I'm considering the feasibility of programming a multi-user RTS game (partly) in C++. What I quickly discovered, is that one hard requirement is that the game simulation must be fully deterministic to the very last bit across the server and all clients, to be able to limit the network communication to the user input, and not the game state itself. Since everyone has a different computer, this seems like a hard problem.

So, is there some "magic" way of getting the C++ compiler to create an executable that will be fully deterministic across Linux (the server), Windows and Mac? I think the two main OSS C++ compilers are GCC and Clang, so I was wondering if one performs better than the other in this regard.

I would also be interested in any test-suite that could be used to validate C++ determinism.

[EDIT] By deterministic, I meant that the compiled program, given the same initial state, and the input in the same order, will always produce the same output, on any platform where it runs. So, also across the network. Consistent sounds like an appropriate definition of this behavior to me, but I'm not a native speaker, so I might misinterpret the exact meaning.

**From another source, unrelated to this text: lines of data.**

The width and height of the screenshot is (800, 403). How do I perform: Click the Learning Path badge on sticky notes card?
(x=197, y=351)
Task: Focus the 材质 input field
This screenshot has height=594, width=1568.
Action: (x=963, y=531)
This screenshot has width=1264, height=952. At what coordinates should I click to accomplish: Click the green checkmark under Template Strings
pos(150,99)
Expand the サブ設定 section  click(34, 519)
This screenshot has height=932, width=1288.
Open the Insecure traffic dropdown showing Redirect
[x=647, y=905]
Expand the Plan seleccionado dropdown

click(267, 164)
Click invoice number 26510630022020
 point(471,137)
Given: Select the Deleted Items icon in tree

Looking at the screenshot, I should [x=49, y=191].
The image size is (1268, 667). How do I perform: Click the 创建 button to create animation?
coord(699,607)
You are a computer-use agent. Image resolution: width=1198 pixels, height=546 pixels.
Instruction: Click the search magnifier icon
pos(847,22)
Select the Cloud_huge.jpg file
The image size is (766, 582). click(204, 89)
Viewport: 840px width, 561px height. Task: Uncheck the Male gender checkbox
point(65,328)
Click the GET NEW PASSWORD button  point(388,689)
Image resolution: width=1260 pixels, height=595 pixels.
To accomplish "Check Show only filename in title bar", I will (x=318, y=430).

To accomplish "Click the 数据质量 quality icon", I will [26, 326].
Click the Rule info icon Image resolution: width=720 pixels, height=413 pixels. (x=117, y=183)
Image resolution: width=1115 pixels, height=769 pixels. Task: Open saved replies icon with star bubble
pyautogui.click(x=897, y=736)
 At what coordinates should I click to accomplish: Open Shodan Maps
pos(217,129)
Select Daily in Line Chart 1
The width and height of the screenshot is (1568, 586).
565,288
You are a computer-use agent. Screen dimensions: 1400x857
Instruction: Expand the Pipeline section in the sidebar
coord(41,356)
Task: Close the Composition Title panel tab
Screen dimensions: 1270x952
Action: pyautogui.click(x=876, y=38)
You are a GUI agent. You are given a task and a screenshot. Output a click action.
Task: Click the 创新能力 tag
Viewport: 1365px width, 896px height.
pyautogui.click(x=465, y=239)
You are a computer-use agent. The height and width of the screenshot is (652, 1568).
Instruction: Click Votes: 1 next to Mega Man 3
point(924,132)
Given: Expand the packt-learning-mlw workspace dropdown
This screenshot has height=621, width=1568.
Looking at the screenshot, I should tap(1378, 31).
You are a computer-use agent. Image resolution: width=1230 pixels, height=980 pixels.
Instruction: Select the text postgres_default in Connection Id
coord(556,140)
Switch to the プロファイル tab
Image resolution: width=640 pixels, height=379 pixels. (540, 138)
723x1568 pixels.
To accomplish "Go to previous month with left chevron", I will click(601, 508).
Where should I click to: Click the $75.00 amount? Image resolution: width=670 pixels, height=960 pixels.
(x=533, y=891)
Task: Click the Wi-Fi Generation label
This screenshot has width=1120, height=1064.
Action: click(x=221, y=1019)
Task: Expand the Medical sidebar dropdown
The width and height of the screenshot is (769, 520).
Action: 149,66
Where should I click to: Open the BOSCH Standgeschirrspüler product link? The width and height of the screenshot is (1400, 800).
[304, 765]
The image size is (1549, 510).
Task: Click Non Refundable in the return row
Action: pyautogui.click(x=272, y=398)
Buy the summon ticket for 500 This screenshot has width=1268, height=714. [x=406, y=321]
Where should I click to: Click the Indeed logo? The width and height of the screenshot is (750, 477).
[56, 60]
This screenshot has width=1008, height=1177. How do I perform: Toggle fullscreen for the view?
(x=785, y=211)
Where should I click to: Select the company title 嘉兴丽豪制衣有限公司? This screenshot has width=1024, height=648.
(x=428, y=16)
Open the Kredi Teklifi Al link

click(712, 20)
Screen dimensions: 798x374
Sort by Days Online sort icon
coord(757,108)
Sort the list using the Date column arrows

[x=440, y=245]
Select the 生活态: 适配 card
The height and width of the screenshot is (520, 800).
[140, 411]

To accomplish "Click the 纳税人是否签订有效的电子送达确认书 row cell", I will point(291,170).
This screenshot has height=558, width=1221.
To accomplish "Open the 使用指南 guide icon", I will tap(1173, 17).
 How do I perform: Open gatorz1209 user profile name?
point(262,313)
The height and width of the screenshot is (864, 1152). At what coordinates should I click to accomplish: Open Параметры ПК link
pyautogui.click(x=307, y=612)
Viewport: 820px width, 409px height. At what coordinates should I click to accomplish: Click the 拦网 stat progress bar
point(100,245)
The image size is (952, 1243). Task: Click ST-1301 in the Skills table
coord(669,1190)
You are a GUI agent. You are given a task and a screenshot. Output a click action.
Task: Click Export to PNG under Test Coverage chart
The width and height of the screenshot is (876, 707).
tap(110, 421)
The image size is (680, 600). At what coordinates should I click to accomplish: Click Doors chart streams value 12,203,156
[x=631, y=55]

[EDIT#2] While discussions about whether determinism/consistency matters, and whether I should aim for that in a game engine, and how big a problem it generally is in C++, is quite interesting, it does not in any way actually answer the question. So far, no one had any fact telling me if I should use Clang or GCC to get the most reliable/deterministic/consistent results.

[EDIT#3] It just occurred to me that there IS a way to get exactly the same result in C++ as in Java. One has to take an open source implementation of the JVM, and extract the code that implements the operators and mathematical functions. Then you turn it into a stand-alone library and call inlineable functions in it, instead of using operators directly. It would be a pain to do by hand, but if the code is generated, then it's a perfect solution. Maybe that could even be done with classes and operator overloading, so it looks natural as well.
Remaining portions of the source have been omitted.